Allhiphop: Your track “Sunshine” is just incredible. The liner notes b###### away too…

SF: Yeah, that’s the first single. The album is basically split into four sections. That’s the prologue. “Sunshine” is about after going through whatever it is you go through: be it relationship trouble, or life troubles, whatever it is – there’s always something there. Even if it’s just music, coming home after a rough day and playing a favorite song. There’s always a silver lining. And to me, that silver lining is the sunshine.

Allhiphop: You sang incredibly on that cut. How much musical training do you have?

SF: I’m not formally trained at all. When I was growing up, I used to play in little Grunge bands in the 90’s. I was a drummer in the band, and the guitar player taught me guitar. That’s the extent of my training. I kind of regret not learning to read music. Knowledge is something you could always use more of. So I’d probably like learning as soon as possible. For the most part, I have a pretty good ear for stuff.

Allhiphop: And you’re relatively new to production…

SF: Yeah, probably in the last four years, I think.

Allhiphop: So with a great record, I ask you – in production, how much is skill and how much is passion?

SF: You could argue that to be a great producer or musician you need formal training. But I don’t know how much training a Timbaland or a Dr. Dre…you know, they didn’t go to school for music. I didn’t go to that much school for music. So a lot of it is passion. Technically training is what separates the masters from everybody else. ‘Cuz you look at Pete Rock and Preemo, and they have the technical skills down to the point that you can’t fathom what it is they do.

Allhiphop: I know it’s been only a couple months, but how has this record affected or changed your life?

SF: It’s a couple different things. It’s cool ‘cuz you get to look at something. It happened so quickly for me over the past couple months. A few months ago, I was in college, being a programmer and all that, which I hated. I got this now. So it’s like, “oh s###, you have this physical manifestation with what it is you love to do the most.” That’s a feeling you cannot convey. It still hasn’t me to have an album out in stores. It’s too surreal to really comprehend. I’m gonna take a lot of time before I put the next one out. That, for the simple fact that it’s about living. If you gonna put something out on record, you can’t duplicate the process and drop another album. You basically have to live and go through life, and from that, draw your inspiration.
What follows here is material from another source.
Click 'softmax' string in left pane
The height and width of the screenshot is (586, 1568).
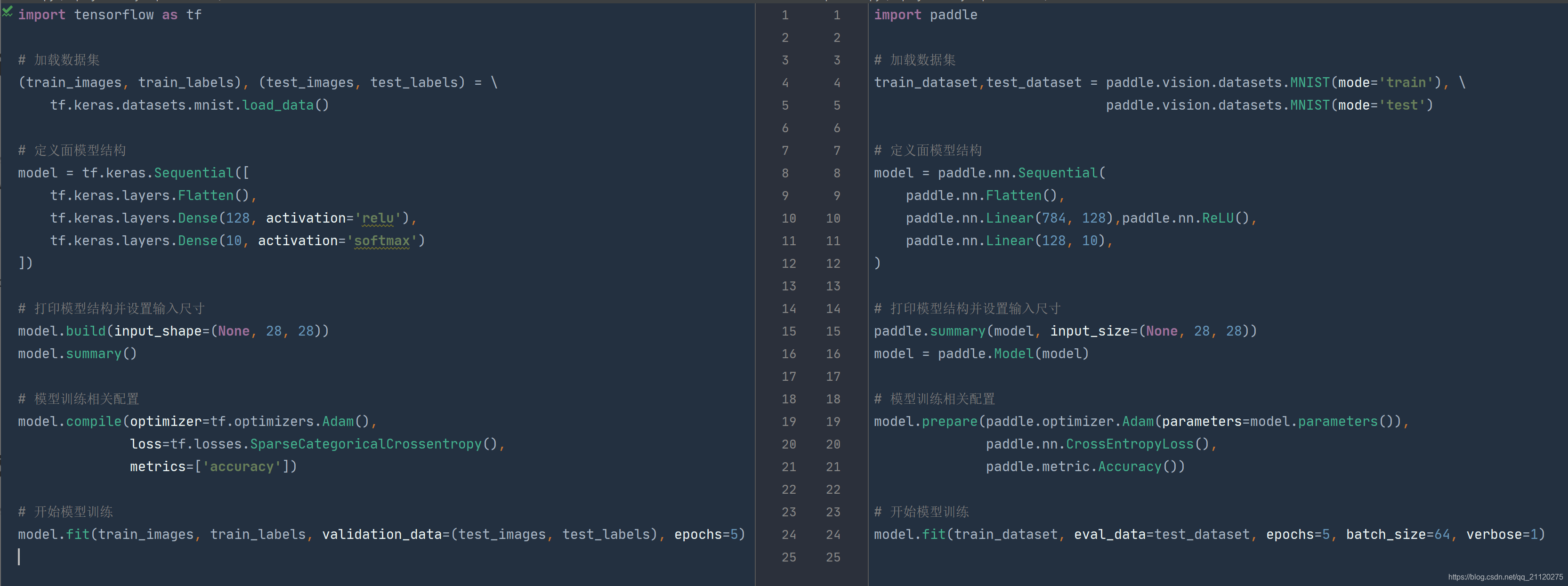382,241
Allhiphop: So will you be working everyday though?

SF: Yeah, that’s the thing about creativity. The reason I have an album out now is because I would stay up til’ five AM every night doing beats. It’s like a muscle, you keep flexing. You keep learning stuff about yourself and about the music. You can’t get complacent and stop. You still have to work.

Allhiphop: In your record liners, you mention “alone” a lot. How does your solitude make you who you are and come through your music?

SF: To me, you never know what people are going through on the inside. No matter what kind of surface life or how unhappy or how upset they are on the outside. While, I’m not a really depressed person, everybody goes through stuff. So to me, music is always my escape. I’m alone a lot. It’s weird cuz now that I got a girl again, it shows in the writing. Things are just different, and I’m in a different mood. You can’t mask me.

Allhiphop: Ending on a cliche label question. Jean Grae’s part of our family, but hearing from you, tell us about Third Earth and how they really accepted your project?

SF: It’s on the low. They’re a really slept on label. It’s weird cuz like people don’t realize they have the Jugganauts. Because that’s a record that I heard years ago, and I had a horrible dubbed copy on tape. I love that record to death. At the time I signed with them, they had Aceyalone on the roster too, and Jean Grae. It’s kinda like what Rawkus was like in the mid to late 90’s. It’s just a label reaching out to the abstract.